Even as an adult, Williams was with me. He blew my mind in World’s Greatest Dad. He contributed to an unforgettable episode of Louie. Sure, there were bombs. But that’s what made him a great comic and great artist: he was willing to fail. In their 50s and 60s, most movie stars are playing tennis and cashing royalty checks. He was still taking big swings for the fence.
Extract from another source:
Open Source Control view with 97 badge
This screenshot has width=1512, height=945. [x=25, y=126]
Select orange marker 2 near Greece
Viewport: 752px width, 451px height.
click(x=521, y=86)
My most powerful memory of him is from 2010. I listened to him being interviewed on Marc Maron’s WTF podcast. I was on the beach in Santa Monica, about to attend Jesse Thorn’s MaxFunCon. I was an early adopter of WTF, thanks to Jesse’s early promotion. I’ll be honest: I am never into a cool thing before anyone else. I’m the last to know everything. I was five years late to Dubstep, and it was invented five miles from where I grew up. I was a WTF guy from the beginning, though, and I remember what a huge deal it was when Robin Williams was a guest. Just his presence on this weird, subcultured podcast was mind-blowing. The interview was out of this world. That was the spring I’d set an end date to quit my day job and try to make it as a comic and writer. I sat on the sand, watched the sun go down and listened to Robin Williams make fun of himself, feeling a great fraternity with him and Maron, and anyone else who just wants to make people laugh for a living. I’m not a spiritual person. But there was magic in that.
I’ve written a lot about myself here. That’s the greatest compliment you can pay an entertainer. His work is enmeshed in my life. He’s in me, forever. It’s hard to write about him directly, because that just makes me want to cry again. The best I can do is word-associate. He was brave. Impossibly, absurdly, unthinkingly brave. If improv gave merit awards for services to “Don’t Think, Just Do”, Williams would get the Medal of Honor. He was restless. Relentless. Warm. Humble. An addict. A clown. Unmoored. Unquestioning. Irreplaceable. Aladdin. Good Morning Vietnam. Good Will Hunting.Toys. The Fisher King. Awakenings. Jesus fucking Christ: this man lived a lifetime of once-in-a-lifetime performances.
He has left us. I am sad that he is gone. I am glad that he was here.